Nunca he escuchado a un futbolista decir públicamente que está en el banquillo porque un compañero es mejor que él. Jamás. ¿Es porque realmente piensan todos que son muy buenos y merecedores de tener una plaza en su once titular? ¿De verdad? Tampoco recuerdo haber escuchado a un jugador reconocer en una situación delicada, como puede ser la que le toca vivir al Betis ahora, que su equipo está en la zona baja de la tabla por falta de calidad.

Es la inmodestia una de las constantes en el fútbol, que vive permanentemente en la excusa. Cuando se pierde un partido siempre hay un árbitro al que echarle la culpa (muchas veces con razón), o un bote de la pelota que despistó al portero, o un terreno de juego en malas condiciones. Llegado el caso, se recurre a la mala suerte, se dice que “la pelota no quiso entrar” y a otra cosa mariposa. De la misma forma, cuando un equipo cae a la zona baja de la clasificación y pasados los meses sigue estancado en la misma, es obligado afirmar una y otra vez que “tenemos plantel para salir adelante”, que “por calidad deberíamos estar en la mitad de la tabla” y que “la ansiedad y la presión nos impide desarrollar nuestro fútbol”. Es decir, tú, clasificado en el decimoquinto puesto de la dichosa tabla, juegas en casa contra la Real Sociedad, que es colista y se juega el descenso de un momento a otro. Y la Real te gana porque tú has acusado la presión. Y hay que creérselo.

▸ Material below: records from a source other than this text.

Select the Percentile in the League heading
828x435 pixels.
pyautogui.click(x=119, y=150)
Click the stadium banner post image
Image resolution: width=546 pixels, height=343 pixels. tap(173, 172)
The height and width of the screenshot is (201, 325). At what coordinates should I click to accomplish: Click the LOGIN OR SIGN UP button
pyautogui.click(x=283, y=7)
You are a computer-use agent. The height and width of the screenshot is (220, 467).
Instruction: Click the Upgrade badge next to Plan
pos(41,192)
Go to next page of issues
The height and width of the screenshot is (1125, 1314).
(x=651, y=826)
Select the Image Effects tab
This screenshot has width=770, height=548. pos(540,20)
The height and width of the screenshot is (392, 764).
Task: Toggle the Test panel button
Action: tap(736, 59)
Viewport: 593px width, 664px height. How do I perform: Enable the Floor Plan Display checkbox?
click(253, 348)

Cuando han pasado 32 jornadas del Campeonato los equipos están donde tienen que estar, y no hay más. El Betis está flirteando con el segundazo desde el principio de la Liga porque es un equipo muy flojito y si se salva será porque hay otros aún más endebles, y punto pelota. Todo lo demás no vale para nada, porque basta que uno hable (dice Lopera que él no tiene la culpa de que Odonkor se lesionara) para que la realidad le dé un sopapo en la boca (reaparece Odonkor y lo primero que hace es quedarse solo delante del portero y tropezarse consigo mismo y resolver la jugada de la peor manera posible.

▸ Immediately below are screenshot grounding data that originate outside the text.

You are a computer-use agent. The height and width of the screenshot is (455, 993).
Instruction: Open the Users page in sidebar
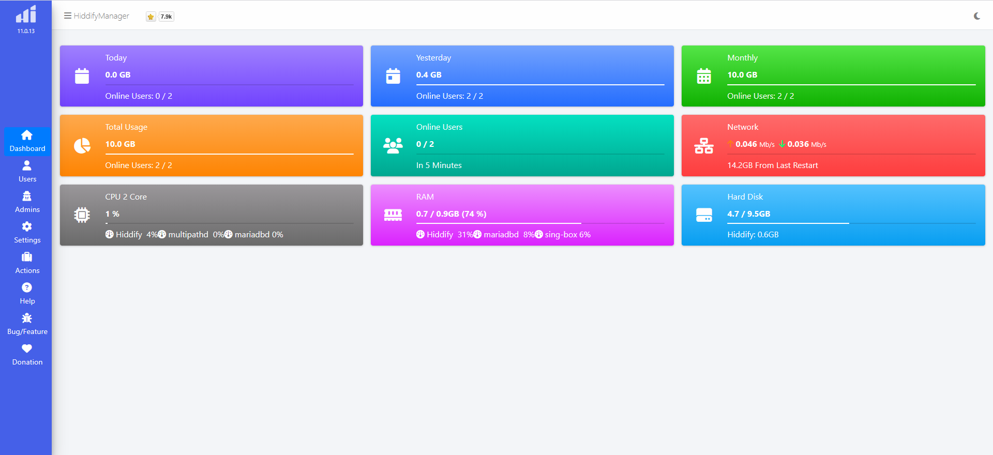click(x=27, y=172)
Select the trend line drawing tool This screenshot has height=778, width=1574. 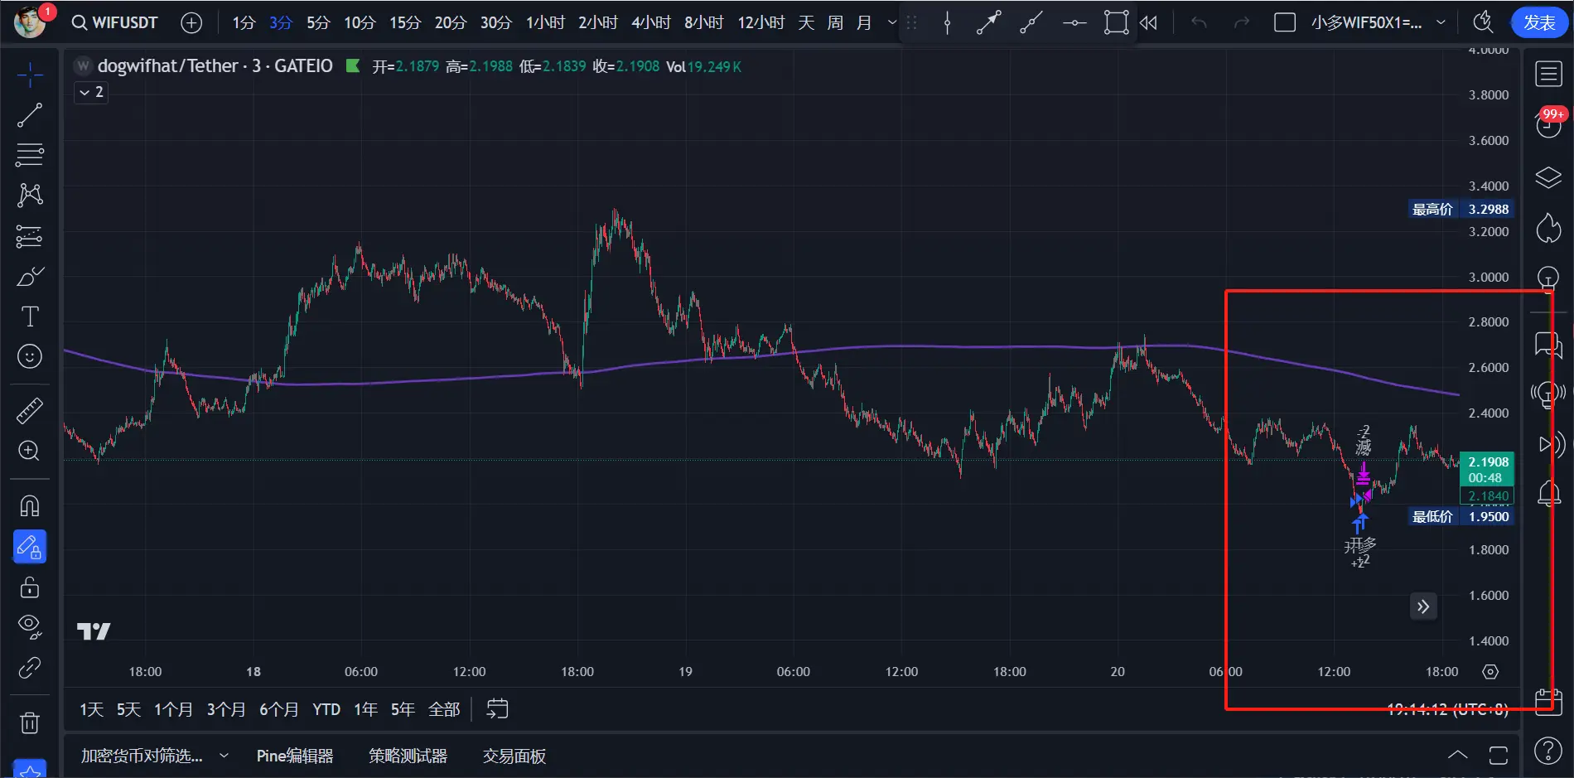point(30,115)
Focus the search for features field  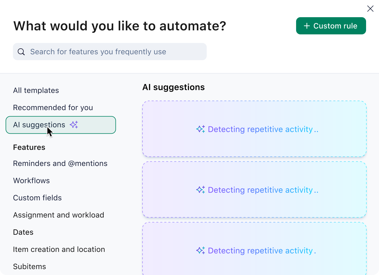click(x=113, y=52)
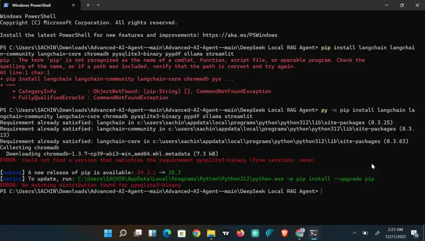Open Task View on the taskbar
The image size is (425, 241).
click(137, 233)
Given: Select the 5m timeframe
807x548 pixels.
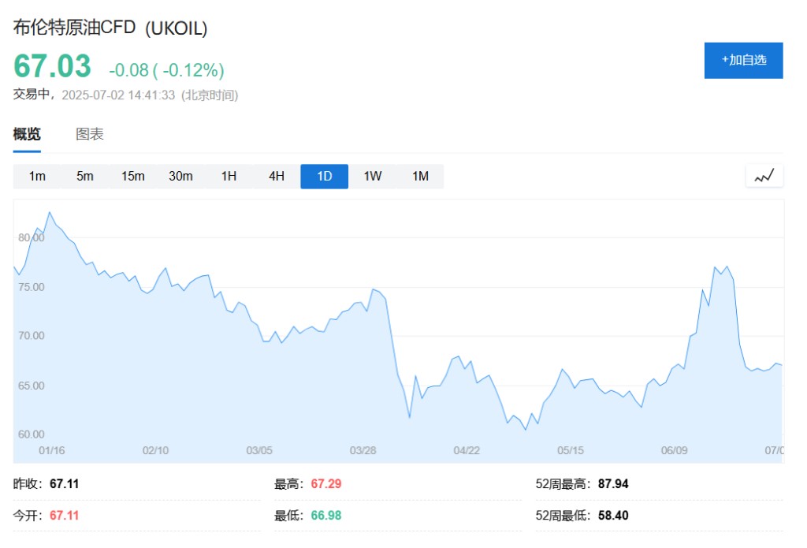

El Betis puntuó anoche en el Calderón porque supo defenderse muy bien, como en otros partidos anteriores, sin cometer errores de bulto. Esto se puede conseguir con un máximo grado de concentración y una dosis de suerte, pero para ganar hay que tener unos recursos y una calidad que hoy por hoy no tiene, y ya pueden decir Luis Fernández y Lopera lo que quieran y hacer el pino si les parece bien, que la plantilla da para lo que da: para salvarse por los pelos… si es que se salva. De momento, esta tarde otra vez a mirar al Athletic, al Celta y al Levante. Qué cruz.